29.10.23

OPINIÃO: Nada acontece do nada

O pedido de demissão imediata de António Guterres pela voz de comando do embaixador de Israel nas Nações Unidas não surpreende. Lidar com os conflitos sem admitir a procura de soluções e consensos é apanágio de autoritarismos que se prolongam por tempos de ocupação, sem admissão de contraditório. Há um certo odor a inimputabilidade. A cultura de cancelamento chegou agora ao secretário-geral da ONU, apenas e só porque se limitou a pugnar por um mundo que não se vista a preto e branco ou assuma cores carregadas consoante as circunstâncias ou interesses dominantes.
Uma agenda de maior dignidade. No fundo, o que se pretende de um secretário-geral da ONU. A reacção de Israel, após as declarações de Guterres no Conselho de Segurança, já estavam a ser preparadas desde a sua presença em frente à linha de fronteira de Rafah. “Em que mundo vive” Guterres, pergunta o ministro dos Negócios Estrangeiros israelita? Num mundo que mudou a percepção do conflito em dias e que já não tem receio de afirmar o Estado palestiniano pelo medo da antítese sionista.
É um facto que os ataques do grupo islamista Hamas não aconteceram do nada. Em nenhum momento Guterres desculpou qualquer dos agressores. Pelo contrário, as suas reacções foram o que se espera de um mediador de conflitos. Como João Cravinho considerou, foram “cristalinas”. A reacção de Israel, vítima dos ataques hediondos de 7 de Outubro, diz tudo sobre o consentimento, omnipotência e inimputabilidade que gozou ao longo de décadas. De uma forma ou de outra, essa inimputabilidade histórica acabou. Em parte, porque as primaveras se fazem hoje nas redes sociais e o conhecimento, ainda que profundamente enviesado pela contrainformação, é uma arma. Sabe-se muito mais sobre o conflito israelo-palestiniano na última semana do que em décadas de discurso único e de percepção torcida. O Hamas é um demónio, mas já ninguém procura santos sem paradeiro neste conflito.
Há, porém, perguntas com respostas indesmentíveis. António Guterres foi, durante dez anos, alto-comissário da ONU para os refugiados e sabe bem do que está a falar. À questão de saber onde se encontram as vítimas, responde-se sem hesitação: as vítimas são pessoas nos povos dos dois estados, entregues aos extremismos.
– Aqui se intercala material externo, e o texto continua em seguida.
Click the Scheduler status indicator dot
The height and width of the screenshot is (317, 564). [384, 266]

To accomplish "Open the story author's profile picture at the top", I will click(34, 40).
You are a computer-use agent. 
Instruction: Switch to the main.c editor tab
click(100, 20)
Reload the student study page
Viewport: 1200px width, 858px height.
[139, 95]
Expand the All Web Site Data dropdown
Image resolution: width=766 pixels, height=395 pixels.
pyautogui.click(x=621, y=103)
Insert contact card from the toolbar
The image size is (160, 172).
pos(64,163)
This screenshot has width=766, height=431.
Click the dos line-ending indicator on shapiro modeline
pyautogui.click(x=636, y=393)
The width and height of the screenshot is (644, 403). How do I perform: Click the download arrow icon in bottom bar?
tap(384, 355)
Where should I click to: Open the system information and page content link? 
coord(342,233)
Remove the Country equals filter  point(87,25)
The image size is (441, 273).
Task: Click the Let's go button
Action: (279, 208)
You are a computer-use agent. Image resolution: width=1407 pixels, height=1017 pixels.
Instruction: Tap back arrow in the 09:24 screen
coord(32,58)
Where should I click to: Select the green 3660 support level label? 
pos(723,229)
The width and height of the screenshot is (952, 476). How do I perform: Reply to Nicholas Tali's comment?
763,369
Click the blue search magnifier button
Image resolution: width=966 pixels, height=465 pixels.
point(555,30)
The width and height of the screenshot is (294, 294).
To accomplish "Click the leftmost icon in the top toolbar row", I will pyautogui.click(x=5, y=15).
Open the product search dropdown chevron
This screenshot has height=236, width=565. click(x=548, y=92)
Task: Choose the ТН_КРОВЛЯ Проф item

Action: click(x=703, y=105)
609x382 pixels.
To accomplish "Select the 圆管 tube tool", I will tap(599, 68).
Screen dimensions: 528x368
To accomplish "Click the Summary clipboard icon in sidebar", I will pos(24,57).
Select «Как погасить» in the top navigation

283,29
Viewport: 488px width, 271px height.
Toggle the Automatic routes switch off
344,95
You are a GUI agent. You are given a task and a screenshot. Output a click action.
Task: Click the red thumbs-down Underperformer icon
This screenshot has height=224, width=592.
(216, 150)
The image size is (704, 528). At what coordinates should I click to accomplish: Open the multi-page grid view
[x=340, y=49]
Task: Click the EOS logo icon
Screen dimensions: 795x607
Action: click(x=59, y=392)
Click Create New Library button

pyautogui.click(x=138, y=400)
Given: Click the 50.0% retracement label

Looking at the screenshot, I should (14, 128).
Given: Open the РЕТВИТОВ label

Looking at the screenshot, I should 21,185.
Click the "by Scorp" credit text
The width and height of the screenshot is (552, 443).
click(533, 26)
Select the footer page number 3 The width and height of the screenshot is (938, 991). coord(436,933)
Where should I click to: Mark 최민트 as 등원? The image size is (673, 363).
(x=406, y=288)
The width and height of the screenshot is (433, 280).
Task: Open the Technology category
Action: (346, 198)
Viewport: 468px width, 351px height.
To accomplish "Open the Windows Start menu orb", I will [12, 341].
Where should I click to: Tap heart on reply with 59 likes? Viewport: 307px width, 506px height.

Um pouco como se o Plano Madagáscar da Alemanha nazi ainda sofresse votos de renovação para cada uma das formas de pronunciar o verbo genocídio, há “lados em ambos os lados” que preferem uma invasão terrestre ou aérea israelita que provoque a intervenção do Hezbollah, precipitando a entrada formal dos EUA e do Reino Unido na guerra e o aparecimento do Irão e de um Deus ou Alá que nos acuda.